Most hydrological experiment stations that I am familiar with measure rainfall and streamflow, and use these to help estimate evapotranspiration. ET is just difficult to measure. There are a few models or approaches that can help estimate ET, but it has been some time since I have done water balance studies. As you probably know or imagine, there is some limits to accuracy in measuring rainfall on a landscape and streamflow in a river. It seems it would be even more difficult to try to measure ET at the river, or even at watershed or catchment scale. I suppose there could be circumstances where there is little or no streamflow, loosing stream or karst geology where deep seepage can affect water balance estimates. If you don’t have any long term data, you might try looking at some of David Rosgen geomorphic channel indicators of bankfull flow coupled with HEC RAS and comparison any stream gauging station data within same physiographic and climactic area. Some may choose calibrating a model by selecting with existing long term measurements of rainfall and flow, etc. within the physiographic area. If you want the hydrological model to target something specific, such as flood severity and frequency, collecting any historical records and looking for channel indicators may be helpful. Aerial photos through Time may help evaluate use and channel changes.
We tested the added value of gridded evaporation products in hydrological model calibration and found that they have a good potential to improve the model performance if they are used adequately (in fact, we tested various calibration settings).
The following papers will tell you more about our work:
Article Potential of Satellite and Reanalysis Evaporation Datasets f...
Article Improving the Predictive Skill of a Distributed Hydrological...
In agreement with Hansen's response above, river gage data typically has much less associated uncertainty than independent (from water mass balance) estimates of actual areal ET, even if actual areal ET is estimated using point measurements (e.g. eddy flux tower measurements). Therefor if you have precipitation data for the area of interest and stream gage measurements at a gage receiving drainage from the area of interest, these stream gage measurements are likely to be useful calibration points, at least at annual and longer time scales. However, at shorter time scales (seasonal, monthly, daily, sub-daily) there may be significant changes in watershed water storage, and your watershed water mass balance model must take into account such storage changes. For these shorter time scales, it could be that estimates (including measurement-based estimates) of actual ET may provide useful calibration points for some watersheds--I suspect that Moctar's citations (above) address this.

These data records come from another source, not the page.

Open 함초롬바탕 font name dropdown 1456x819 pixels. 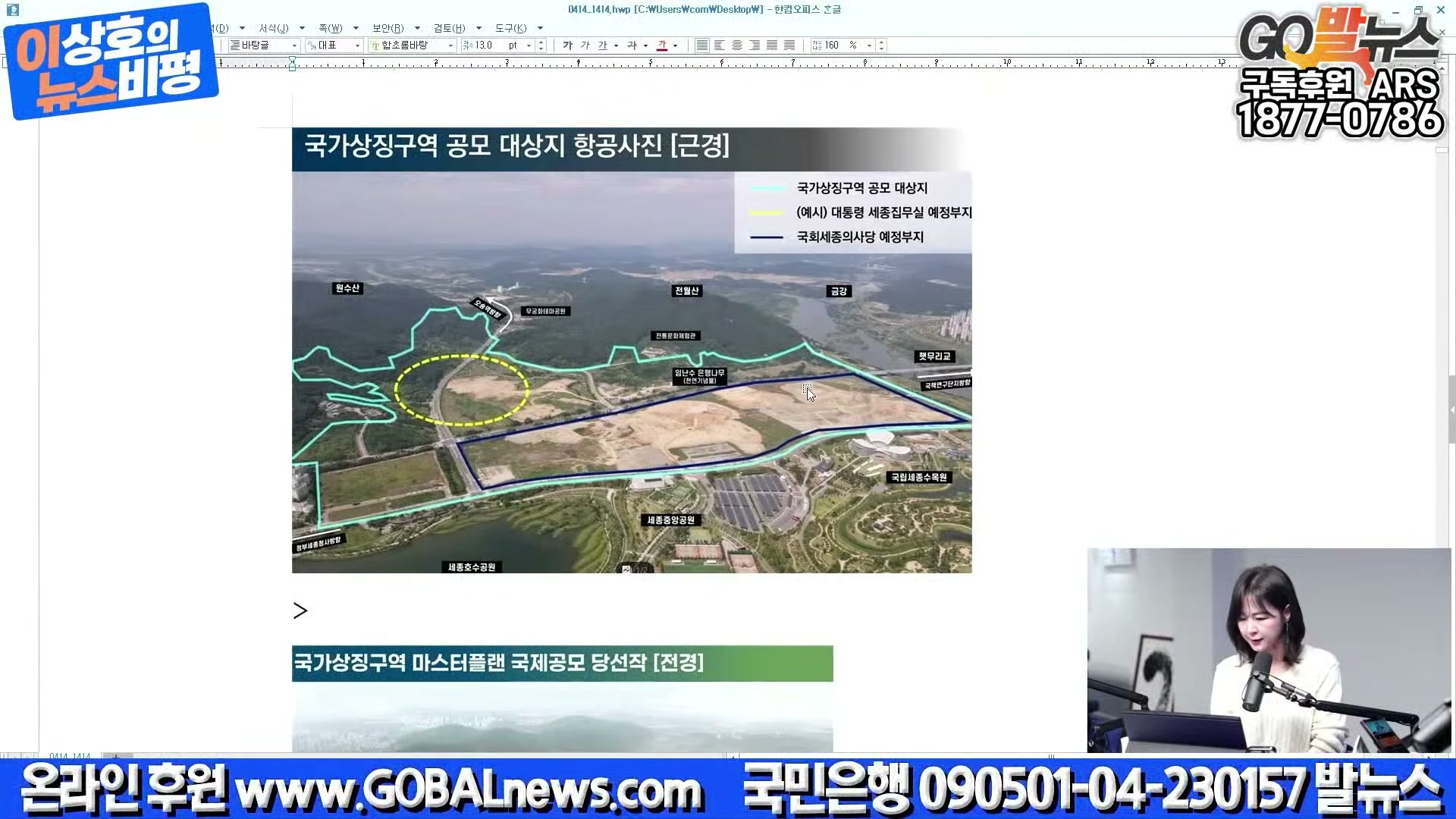coord(450,46)
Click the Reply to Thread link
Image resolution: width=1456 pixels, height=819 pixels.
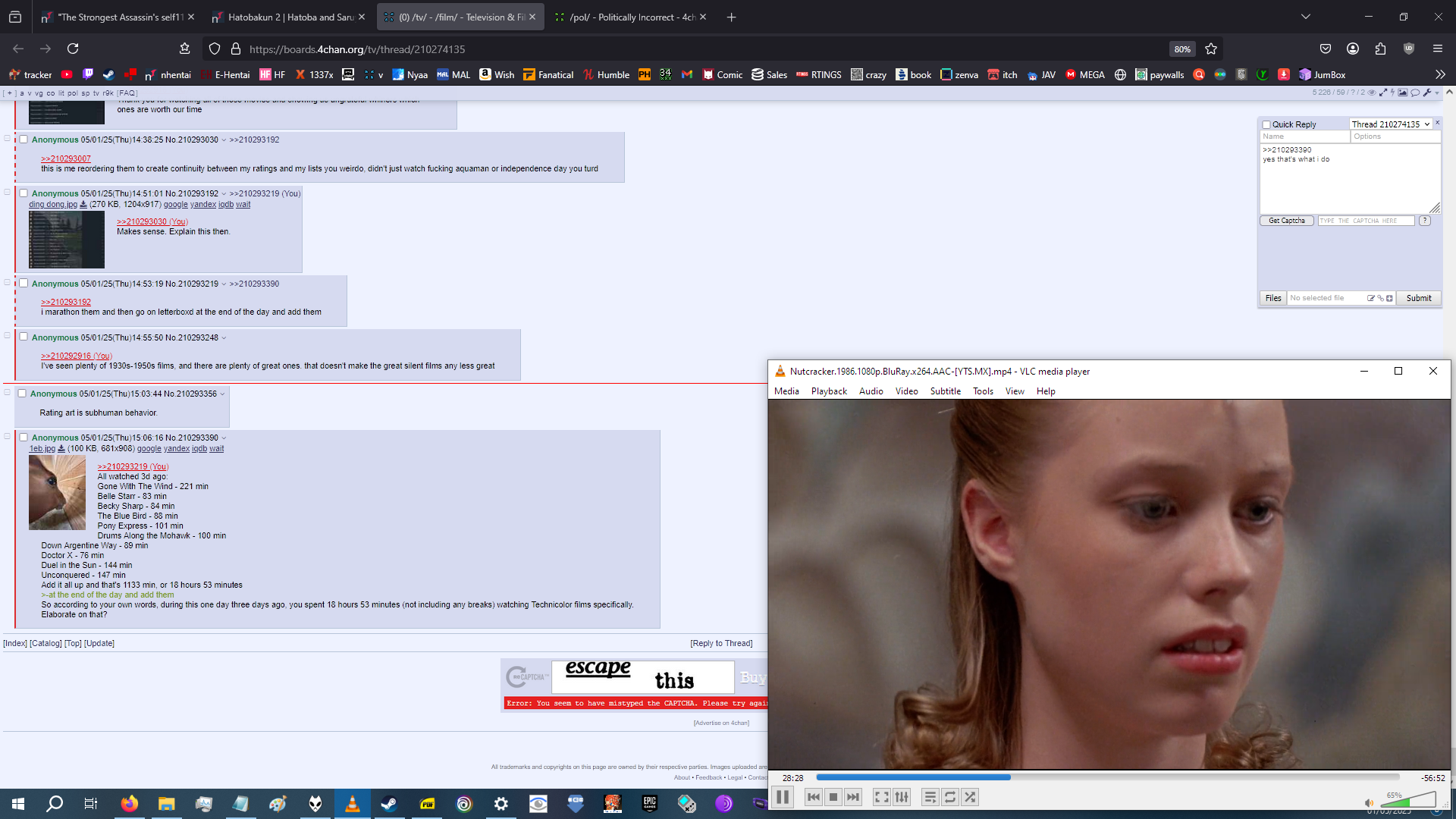[x=721, y=643]
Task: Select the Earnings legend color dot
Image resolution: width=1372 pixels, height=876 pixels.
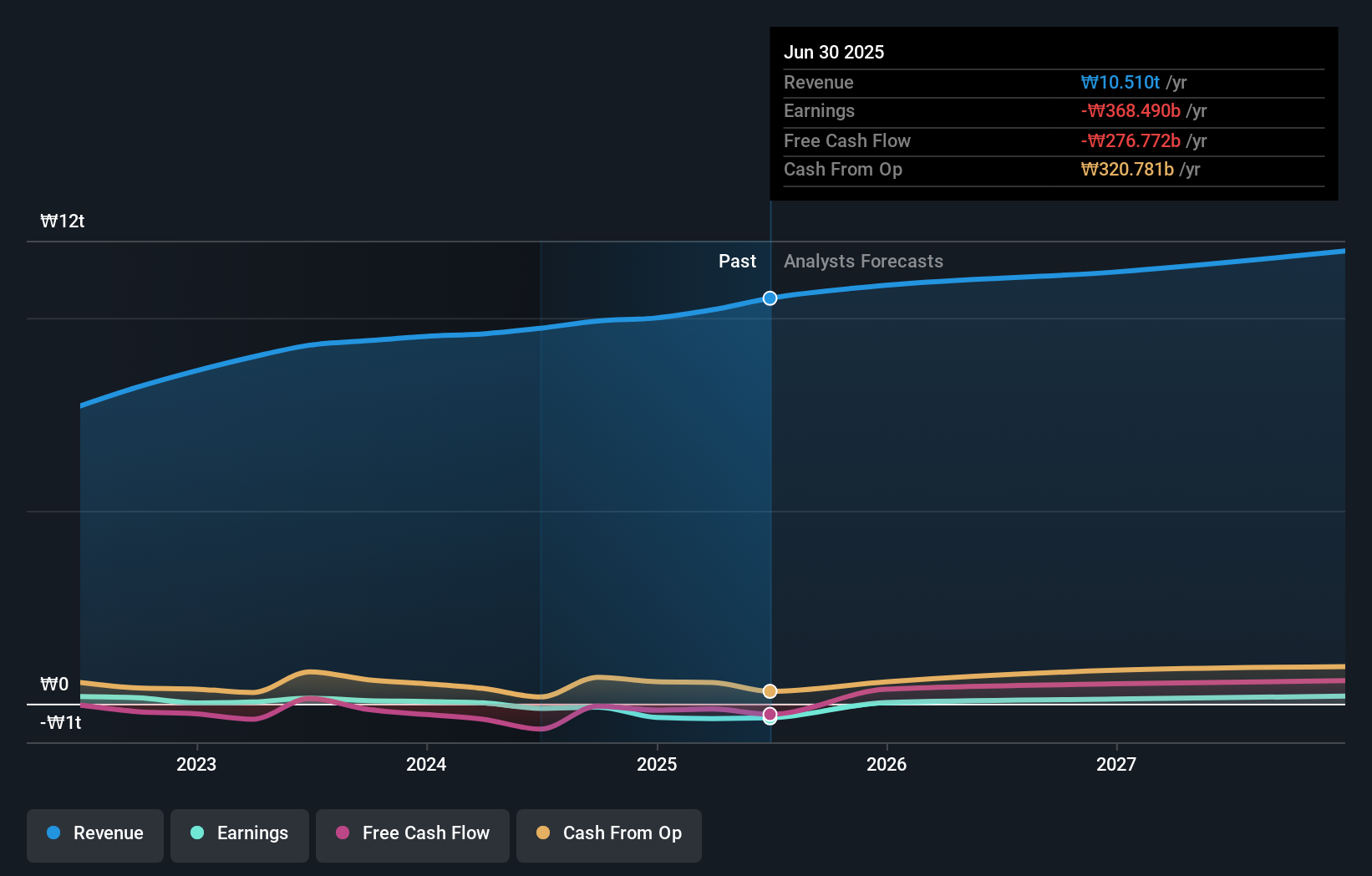Action: 196,833
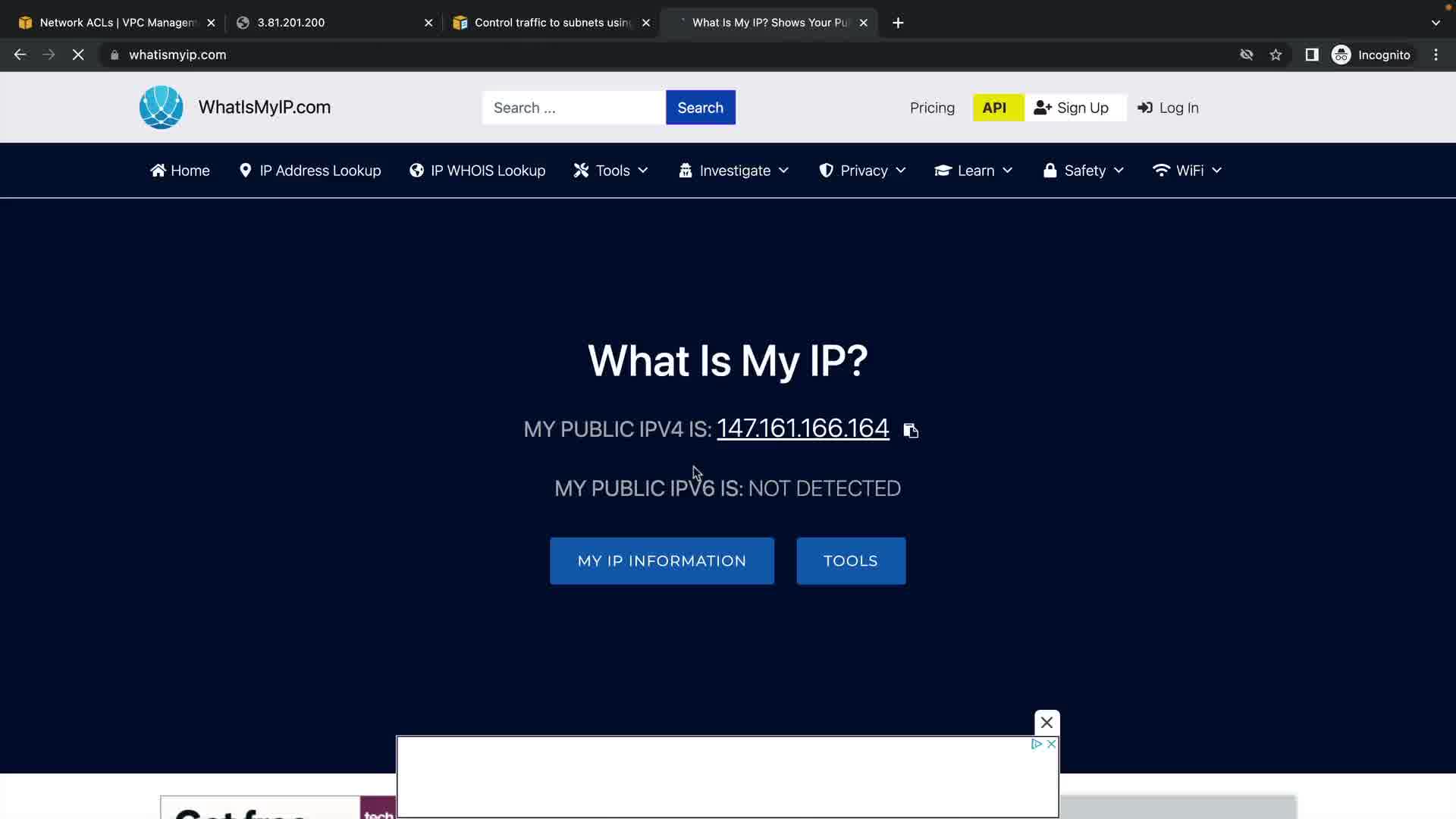The height and width of the screenshot is (819, 1456).
Task: Open the browser side panel icon
Action: pos(1311,55)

I am quite in agreement with James C. Trask and William F. Hansen opinion. In my experience, calibrating a model using discharge observations is easier, although not necessarily optimal at all times. Typically, discharge measurements are direct observations, and carry out much less uncertainties. Also, it is worth poiting out that discharge observations are measured locally, and the whole purpose of your calibration is to tune your parameters so that they match the observed record at the same location, which is somehow easy to achieve.
Actual ET on the other hand is a very complex variable, not easily measured directly, but estimated through various approaches. Also, it is quite variable over space depend much on water availability, potential ET (which behaves as boundary energy condition) and vegetation cover and phenological properties.
However, there is a great advantage in using actual ET. Since this variable is highly variant in both time and space, using this information (if available and accurate enough) for calibration might achieve your model in representing perfectly variations in spatial patterns in your watershed, which might lead to more accurate prediction. This is the penultimate point raised by Moctar Dembélé. Also, interestingly, I have noted that sometimes models can achieve a good representation of surface runoff (using discharge for calibration), but they can misrepresent actual ET and infltration/recharge (either under-estimating or over-estimating each of these components at the benefit of the other). See the paper below for example.
Article A dynamic land use/land cover input helps in picturing the S...
All in all, if both data is available and trustful, using them both might be your best bet.